Suite à un incident tragique survenu à bord du MV Hondius, un bateau de croisière néerlandais, l’Organisation mondiale de la santé (OMS) a tenu à rassurer le public concernant le hantavirus. Ce virus, qui a causé la mort de trois personnes, représente selon l’OMS un « faible risque » de propagation.

EN BREF

  • Trois décès confirmés à bord d’un bateau de croisière néerlandais.
  • L’OMS évalue le risque de propagation du hantavirus comme faible.
  • Les autorités néerlandaises organisent le rapatriement de passagers malades.

Ce lundi 4 mai, Hans Kluge, directeur régional de l’OMS Europe, a souligné que « le risque pour l’ensemble du public demeure faible » et a appelé à ne pas céder à la panique. Il a précisé que les infections à hantavirus sont rares et souvent liées à l’exposition à des rongeurs infectés, ajoutant qu’elles ne se transmettent pas facilement entre humains.

L’OMS a également indiqué collaborer avec les autorités néerlandaises et les pays concernés pour faciliter la prise en charge médicale des patients, l’évacuation des malades et les investigations sur l’incident. « Nous agissons avec urgence pour soutenir la réponse à l’épisode d’hantavirus à bord d’un navire de croisière dans l’Atlantique suite à ces décès tragiques », a déclaré Kluge.

Dans ses premières communications, l’OMS avait confirmé qu’un cas d’infection par l’hantavirus avait été identifié et qu’il y avait cinq autres cas suspects. Bien que l’hantavirus soit rare, il peut provoquer des maladies respiratoires graves et nécessite une vigilance accrue dans la prise en charge des patients.

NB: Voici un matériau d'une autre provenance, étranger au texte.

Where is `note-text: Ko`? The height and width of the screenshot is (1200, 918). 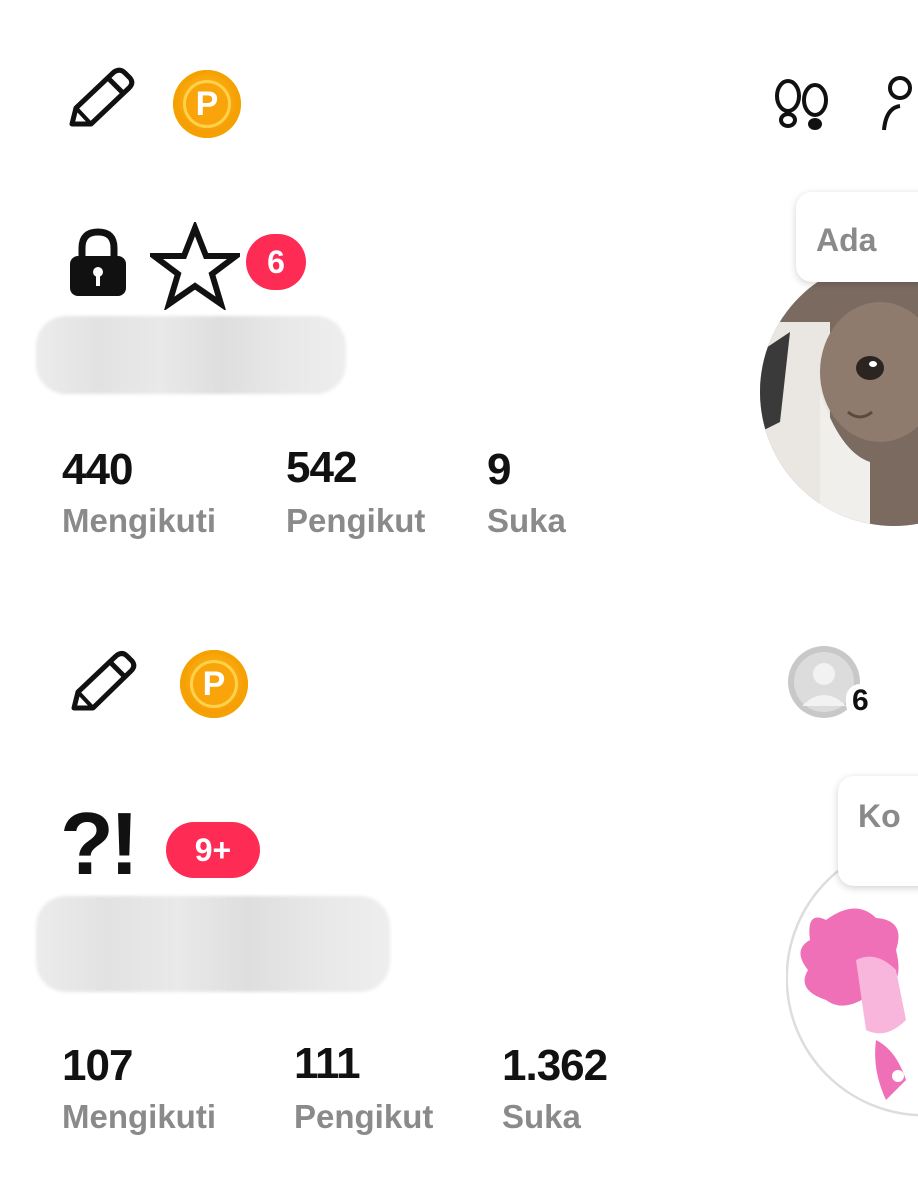 note-text: Ko is located at coordinates (880, 816).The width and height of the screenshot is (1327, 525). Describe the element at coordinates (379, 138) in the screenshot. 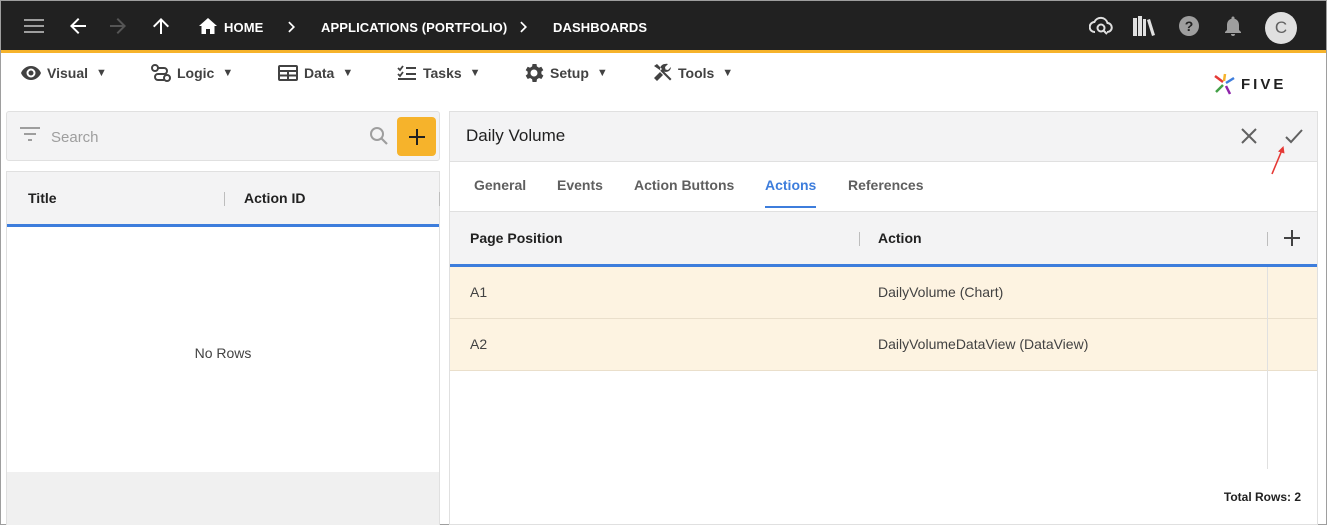

I see `search-icon` at that location.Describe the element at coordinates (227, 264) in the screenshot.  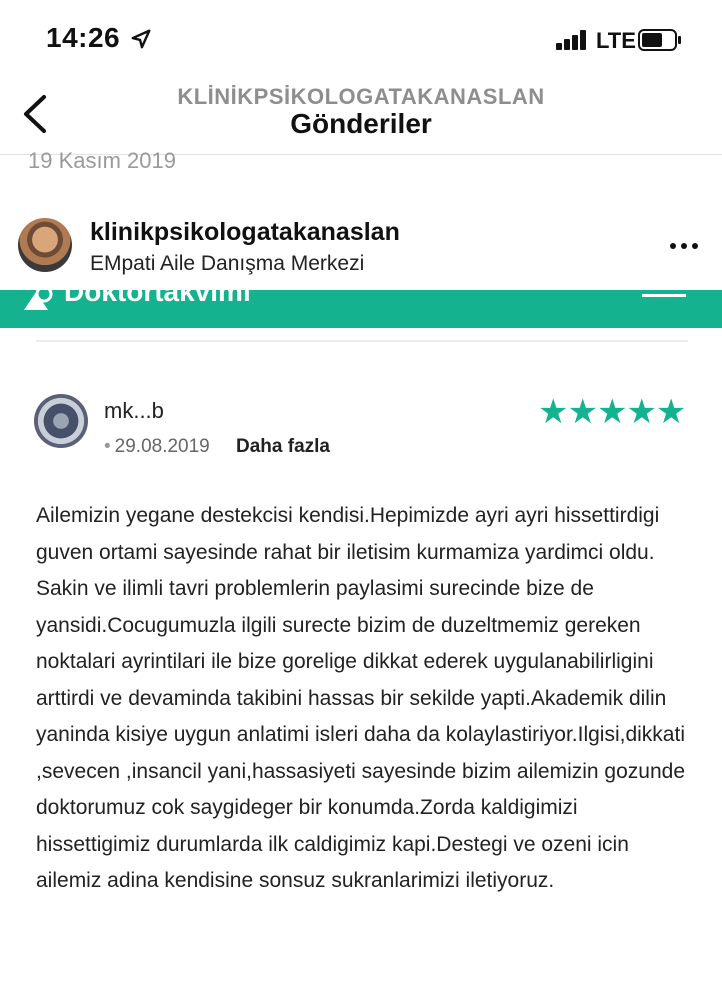
I see `post-location: EMpati Aile Danışma Merkezi` at that location. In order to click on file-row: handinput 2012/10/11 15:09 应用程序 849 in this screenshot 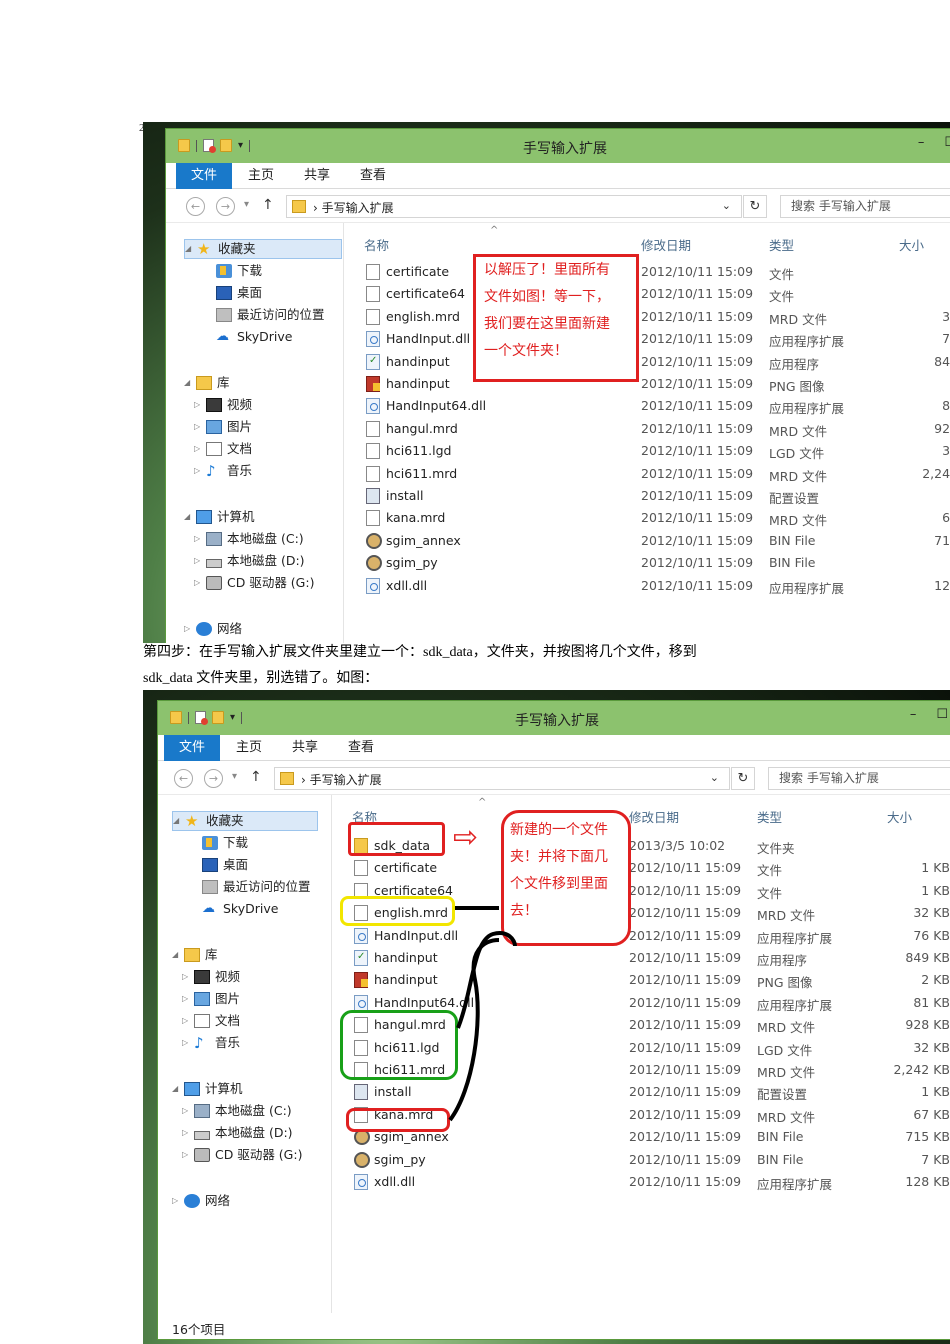, I will do `click(647, 362)`.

Oceanwide Expeditions, la compagnie gestionnaire du MV Hondius, a qualifié la situation de « grave » et a confirmé les trois décès, dont deux à bord et un après le débarquement. Un autre passager est en soins intensifs à Johannesburg, tandis que deux autres personnes nécessitent des soins médicaux urgents. Un patient britannique a également été pris en charge en Afrique du Sud.

Des symptômes ont été détectés chez deux personnes à bord du navire, qui a mis en place des mesures de précaution strictes. L’évaluation précise de la cause des décès n’est pas encore établie, et aucun cas d’hantavirus n’a été confirmé chez les passagers présentant des symptômes à bord.

Les autorités néerlandaises ont accepté de coordonner le rapatriement des deux passagers symptomatiques du Cap-Vert vers les Pays-Bas, dépendant de l’autorisation des autorités cap-verdiennes. Cependant, cette autorisation a été refusée pour protéger la population locale. Un débarquement aux Canaries est désormais envisagé.

Alors que la situation évolue, l’OMS continue de surveiller de près les développements et de fournir des recommandations aux autorités sanitaires. La gestion de ce type d’épidémie souligne l’importance de la coopération internationale en matière de santé publique.